Read through the listing below and return only the lines containing "chart".

Supplied records
____________________

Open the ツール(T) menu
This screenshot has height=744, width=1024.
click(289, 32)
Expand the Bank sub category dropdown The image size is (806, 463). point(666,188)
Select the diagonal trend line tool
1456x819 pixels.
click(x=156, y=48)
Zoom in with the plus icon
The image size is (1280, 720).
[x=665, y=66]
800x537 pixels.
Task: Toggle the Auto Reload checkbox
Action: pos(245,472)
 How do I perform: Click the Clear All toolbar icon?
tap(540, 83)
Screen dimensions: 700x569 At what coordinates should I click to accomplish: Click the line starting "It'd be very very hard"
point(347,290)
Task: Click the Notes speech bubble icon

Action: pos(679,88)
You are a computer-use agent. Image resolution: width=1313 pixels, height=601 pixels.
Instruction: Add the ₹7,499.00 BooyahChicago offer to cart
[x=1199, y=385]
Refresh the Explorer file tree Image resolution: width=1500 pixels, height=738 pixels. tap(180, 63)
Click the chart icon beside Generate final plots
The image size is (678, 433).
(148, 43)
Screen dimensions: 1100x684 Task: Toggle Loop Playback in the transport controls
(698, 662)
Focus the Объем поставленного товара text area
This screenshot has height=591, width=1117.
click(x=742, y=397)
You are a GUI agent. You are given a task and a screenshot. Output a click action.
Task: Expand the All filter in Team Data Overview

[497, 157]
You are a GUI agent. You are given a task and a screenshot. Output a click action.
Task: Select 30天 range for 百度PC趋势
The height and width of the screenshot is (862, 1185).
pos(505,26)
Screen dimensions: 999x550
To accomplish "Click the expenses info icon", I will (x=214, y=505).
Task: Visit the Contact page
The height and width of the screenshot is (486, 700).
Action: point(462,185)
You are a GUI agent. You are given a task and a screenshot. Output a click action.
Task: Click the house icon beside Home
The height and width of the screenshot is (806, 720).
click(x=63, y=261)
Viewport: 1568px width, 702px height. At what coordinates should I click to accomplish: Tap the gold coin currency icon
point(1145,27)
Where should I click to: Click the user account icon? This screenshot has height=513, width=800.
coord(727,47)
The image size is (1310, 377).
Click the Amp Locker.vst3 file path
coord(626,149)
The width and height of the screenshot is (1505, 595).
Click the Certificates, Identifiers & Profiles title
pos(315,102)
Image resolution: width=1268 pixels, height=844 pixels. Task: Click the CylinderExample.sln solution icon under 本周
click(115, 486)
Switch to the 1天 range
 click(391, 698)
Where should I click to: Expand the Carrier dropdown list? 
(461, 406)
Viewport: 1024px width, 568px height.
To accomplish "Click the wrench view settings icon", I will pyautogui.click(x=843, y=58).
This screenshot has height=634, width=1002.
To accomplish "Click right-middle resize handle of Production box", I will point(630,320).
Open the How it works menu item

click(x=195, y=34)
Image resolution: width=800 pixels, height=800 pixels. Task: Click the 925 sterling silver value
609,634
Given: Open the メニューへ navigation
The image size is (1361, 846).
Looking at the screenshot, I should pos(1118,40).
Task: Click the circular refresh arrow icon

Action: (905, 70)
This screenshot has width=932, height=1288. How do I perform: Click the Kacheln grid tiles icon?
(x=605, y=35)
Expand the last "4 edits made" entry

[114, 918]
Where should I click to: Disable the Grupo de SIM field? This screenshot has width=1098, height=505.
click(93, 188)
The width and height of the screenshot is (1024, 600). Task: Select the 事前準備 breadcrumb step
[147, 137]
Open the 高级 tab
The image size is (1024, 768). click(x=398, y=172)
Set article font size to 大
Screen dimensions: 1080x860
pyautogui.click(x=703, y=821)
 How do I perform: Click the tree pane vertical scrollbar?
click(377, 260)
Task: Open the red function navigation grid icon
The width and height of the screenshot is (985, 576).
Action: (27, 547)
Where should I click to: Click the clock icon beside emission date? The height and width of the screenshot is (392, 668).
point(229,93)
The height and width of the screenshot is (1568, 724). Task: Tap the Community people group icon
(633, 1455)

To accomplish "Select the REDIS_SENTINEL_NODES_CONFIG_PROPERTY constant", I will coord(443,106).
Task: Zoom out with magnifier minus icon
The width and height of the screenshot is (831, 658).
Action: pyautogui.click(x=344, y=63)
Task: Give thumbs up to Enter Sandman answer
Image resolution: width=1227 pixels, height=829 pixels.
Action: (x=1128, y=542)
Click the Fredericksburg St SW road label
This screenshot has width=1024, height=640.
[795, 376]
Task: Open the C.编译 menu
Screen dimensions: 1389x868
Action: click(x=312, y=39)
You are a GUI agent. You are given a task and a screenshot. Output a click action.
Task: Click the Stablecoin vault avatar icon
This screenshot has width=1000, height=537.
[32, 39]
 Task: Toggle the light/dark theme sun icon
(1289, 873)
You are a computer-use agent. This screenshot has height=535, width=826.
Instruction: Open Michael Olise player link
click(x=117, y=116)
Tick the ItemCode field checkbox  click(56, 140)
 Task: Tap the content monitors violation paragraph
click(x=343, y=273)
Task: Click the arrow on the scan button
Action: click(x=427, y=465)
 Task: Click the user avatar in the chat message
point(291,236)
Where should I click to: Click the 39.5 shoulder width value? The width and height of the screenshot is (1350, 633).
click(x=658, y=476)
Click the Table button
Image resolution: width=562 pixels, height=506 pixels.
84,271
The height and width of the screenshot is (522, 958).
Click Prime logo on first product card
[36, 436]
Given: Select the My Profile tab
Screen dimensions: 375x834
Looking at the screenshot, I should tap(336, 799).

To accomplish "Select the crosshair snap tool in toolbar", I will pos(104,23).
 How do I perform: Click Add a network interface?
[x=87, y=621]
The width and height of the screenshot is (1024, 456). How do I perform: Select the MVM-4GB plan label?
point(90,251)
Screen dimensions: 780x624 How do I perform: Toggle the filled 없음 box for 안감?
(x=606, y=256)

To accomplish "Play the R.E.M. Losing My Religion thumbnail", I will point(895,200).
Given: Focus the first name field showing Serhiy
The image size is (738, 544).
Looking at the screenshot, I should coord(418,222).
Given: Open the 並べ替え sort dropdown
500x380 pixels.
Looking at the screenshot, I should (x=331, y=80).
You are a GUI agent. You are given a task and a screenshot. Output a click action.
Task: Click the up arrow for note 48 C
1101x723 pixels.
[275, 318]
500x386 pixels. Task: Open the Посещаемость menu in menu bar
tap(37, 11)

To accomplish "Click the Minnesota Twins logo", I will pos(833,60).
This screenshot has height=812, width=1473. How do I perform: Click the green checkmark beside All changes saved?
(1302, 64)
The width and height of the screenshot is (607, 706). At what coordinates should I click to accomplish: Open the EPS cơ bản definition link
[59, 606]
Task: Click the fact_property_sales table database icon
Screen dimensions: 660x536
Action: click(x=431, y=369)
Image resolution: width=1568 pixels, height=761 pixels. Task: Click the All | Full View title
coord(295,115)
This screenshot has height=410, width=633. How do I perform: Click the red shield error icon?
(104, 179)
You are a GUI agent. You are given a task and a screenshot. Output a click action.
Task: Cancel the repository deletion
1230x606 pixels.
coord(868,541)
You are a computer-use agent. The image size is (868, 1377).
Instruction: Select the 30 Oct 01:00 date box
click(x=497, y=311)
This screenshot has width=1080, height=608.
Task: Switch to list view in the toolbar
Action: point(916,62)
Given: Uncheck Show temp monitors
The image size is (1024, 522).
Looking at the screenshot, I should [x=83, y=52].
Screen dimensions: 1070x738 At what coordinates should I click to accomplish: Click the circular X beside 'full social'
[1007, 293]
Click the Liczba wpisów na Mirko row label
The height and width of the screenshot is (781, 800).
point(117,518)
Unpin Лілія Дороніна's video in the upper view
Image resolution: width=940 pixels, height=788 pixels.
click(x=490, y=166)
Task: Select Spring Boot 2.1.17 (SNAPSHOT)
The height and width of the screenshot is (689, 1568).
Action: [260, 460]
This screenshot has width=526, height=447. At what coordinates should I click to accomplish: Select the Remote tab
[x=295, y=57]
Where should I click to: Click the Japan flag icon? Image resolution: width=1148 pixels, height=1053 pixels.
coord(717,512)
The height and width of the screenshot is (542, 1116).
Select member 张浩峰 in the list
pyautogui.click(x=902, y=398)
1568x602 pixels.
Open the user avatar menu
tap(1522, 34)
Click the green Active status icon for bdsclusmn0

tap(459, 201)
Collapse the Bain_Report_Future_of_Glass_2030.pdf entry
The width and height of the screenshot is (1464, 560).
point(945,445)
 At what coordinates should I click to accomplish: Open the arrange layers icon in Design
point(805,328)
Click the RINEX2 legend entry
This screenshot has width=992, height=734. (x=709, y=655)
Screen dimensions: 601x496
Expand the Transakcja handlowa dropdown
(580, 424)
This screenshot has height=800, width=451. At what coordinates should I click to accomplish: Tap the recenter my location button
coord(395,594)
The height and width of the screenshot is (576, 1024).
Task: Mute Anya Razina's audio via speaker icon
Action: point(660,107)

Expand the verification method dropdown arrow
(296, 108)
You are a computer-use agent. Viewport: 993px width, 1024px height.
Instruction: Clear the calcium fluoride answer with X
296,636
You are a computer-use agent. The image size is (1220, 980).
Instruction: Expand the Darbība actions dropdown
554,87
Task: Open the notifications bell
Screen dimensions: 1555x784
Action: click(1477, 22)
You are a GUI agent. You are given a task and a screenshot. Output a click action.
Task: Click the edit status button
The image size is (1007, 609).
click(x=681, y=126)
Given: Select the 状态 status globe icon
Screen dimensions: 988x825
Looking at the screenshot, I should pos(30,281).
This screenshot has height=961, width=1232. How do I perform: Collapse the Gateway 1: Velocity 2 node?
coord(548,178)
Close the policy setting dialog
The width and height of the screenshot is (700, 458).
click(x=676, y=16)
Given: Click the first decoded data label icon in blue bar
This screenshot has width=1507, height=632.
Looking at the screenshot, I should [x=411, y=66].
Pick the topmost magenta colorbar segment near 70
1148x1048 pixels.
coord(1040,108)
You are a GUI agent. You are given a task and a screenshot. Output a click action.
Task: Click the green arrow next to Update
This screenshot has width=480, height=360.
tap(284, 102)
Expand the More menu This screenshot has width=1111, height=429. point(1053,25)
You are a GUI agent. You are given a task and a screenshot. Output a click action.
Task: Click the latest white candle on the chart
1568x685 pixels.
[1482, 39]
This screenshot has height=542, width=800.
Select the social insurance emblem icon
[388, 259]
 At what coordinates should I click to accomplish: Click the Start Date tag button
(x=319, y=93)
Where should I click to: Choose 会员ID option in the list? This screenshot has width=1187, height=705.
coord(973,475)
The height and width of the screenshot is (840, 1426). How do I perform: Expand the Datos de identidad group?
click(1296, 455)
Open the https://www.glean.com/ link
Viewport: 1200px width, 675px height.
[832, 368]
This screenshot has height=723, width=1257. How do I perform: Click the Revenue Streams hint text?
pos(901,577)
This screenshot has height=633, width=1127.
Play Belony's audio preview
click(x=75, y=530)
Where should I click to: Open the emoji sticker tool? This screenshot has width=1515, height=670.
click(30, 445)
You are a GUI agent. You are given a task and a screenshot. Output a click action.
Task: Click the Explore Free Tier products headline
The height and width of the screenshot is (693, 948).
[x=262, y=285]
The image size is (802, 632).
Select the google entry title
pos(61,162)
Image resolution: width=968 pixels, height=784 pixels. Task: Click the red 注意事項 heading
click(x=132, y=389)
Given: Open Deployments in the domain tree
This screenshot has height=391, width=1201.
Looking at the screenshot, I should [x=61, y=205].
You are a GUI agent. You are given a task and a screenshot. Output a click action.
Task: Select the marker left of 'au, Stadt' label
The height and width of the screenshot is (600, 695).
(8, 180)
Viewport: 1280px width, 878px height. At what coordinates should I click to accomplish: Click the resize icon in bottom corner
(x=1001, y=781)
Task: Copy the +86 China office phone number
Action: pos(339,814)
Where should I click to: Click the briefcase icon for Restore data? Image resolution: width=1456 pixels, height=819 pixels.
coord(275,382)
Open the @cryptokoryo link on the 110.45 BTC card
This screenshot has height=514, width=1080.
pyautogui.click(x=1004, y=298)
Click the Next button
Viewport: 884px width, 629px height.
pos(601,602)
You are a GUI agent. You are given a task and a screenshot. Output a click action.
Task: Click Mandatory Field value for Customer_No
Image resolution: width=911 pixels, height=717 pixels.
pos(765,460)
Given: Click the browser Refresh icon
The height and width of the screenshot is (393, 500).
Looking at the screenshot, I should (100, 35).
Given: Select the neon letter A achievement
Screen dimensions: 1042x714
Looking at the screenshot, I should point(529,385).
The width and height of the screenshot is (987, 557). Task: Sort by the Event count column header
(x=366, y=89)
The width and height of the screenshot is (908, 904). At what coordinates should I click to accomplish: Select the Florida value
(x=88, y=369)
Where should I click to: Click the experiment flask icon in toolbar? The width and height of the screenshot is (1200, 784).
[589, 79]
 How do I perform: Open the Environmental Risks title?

____________________

Written response
Click the chart icon beside Generate final plots
Task: Click the latest white candle on the chart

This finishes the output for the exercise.